WHAT IS ASKED -
1. Answer each of these from the excerpt about Engel v. Vitale:
(a) In what year was Engel v. Vitale decided?
(b) Which clause does official classroom prayer in a public school violate, according to the case?
(c) Per the final post, to whom does electing judges lead them to answer?
2. Quote verbatim the stretch of the excerpt about Engel v. Vitale from "I suggest you" through "in the Constitution.".

** START SELECTED EXTRACT **

I suggest you read Engel v. Vitale, 370 U.S. 421 (1962) for a landmark case holding that offical classroom prayer in a public school violates the establishment clause. It is a good illustration of how the First and Fourteenth Amendments apply to local governments, including the executive branch. It also contains a short summary of the history of government imposed religious indoctrination through officially sanctioned prayer in England, about which the colonists were particularly sensitive, and which led to the inclusion of the establishment clause in the Constitution.

Here is a link to the full text of the decision, which isn't too long:


Engel v. Vitale

AS
 
Thank bob they're removing this dipstick scofflaw from any position of judgment on anyone else.
http://www.msnbc.com/news/954934.asp?vts=082220031935

In my view one of the best arguments against electing judges: Moore. Especially the higher up you go.
Seperation of powers is a great concept. When you politicize (elect) the judiciary it leads to this crap. Election of judges leads to them answering to their constituency rather than concepts of ordered justice.

** END SELECTED EXTRACT **
** START RECORD SET **

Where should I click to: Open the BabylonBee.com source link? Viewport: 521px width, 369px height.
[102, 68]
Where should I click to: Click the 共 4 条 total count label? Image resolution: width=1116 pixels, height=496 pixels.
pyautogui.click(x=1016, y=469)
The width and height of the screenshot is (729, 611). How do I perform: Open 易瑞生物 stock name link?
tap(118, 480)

** END RECORD SET **
** START RECORD SET **

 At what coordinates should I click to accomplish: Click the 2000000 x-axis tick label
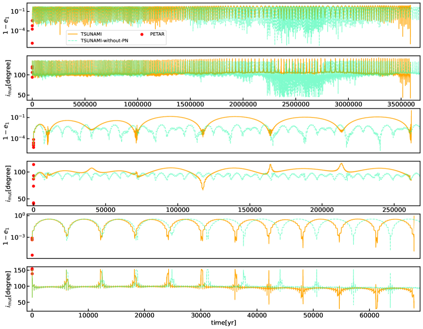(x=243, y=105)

** END RECORD SET **
** START RECORD SET **

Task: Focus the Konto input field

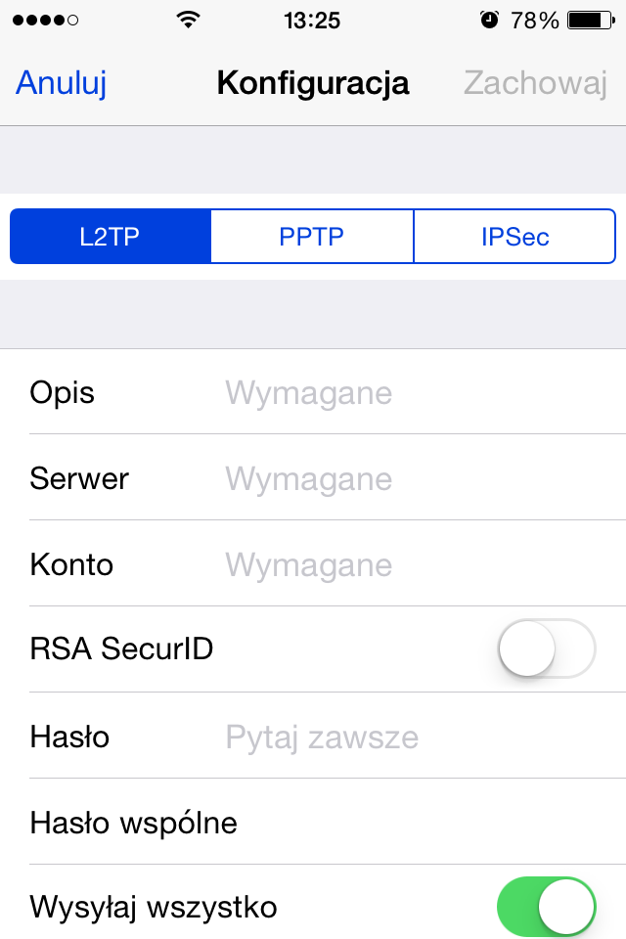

** END RECORD SET **

TASK RESPONSES -
1.
(a) 1962
(b) The establishment clause
(c) Their constituency, rather than concepts of ordered justice

2.
I suggest you read Engel v. Vitale, 370 U.S. 421 (1962) for a landmark case holding that offical classroom prayer in a public school violates the establishment clause. It is a good illustration of how the First and Fourteenth Amendments apply to local governments, including the executive branch. It also contains a short summary of the history of government imposed religious indoctrination through officially sanctioned prayer in England, about which the colonists were particularly sensitive, and which led to the inclusion of the establishment clause in the Constitution.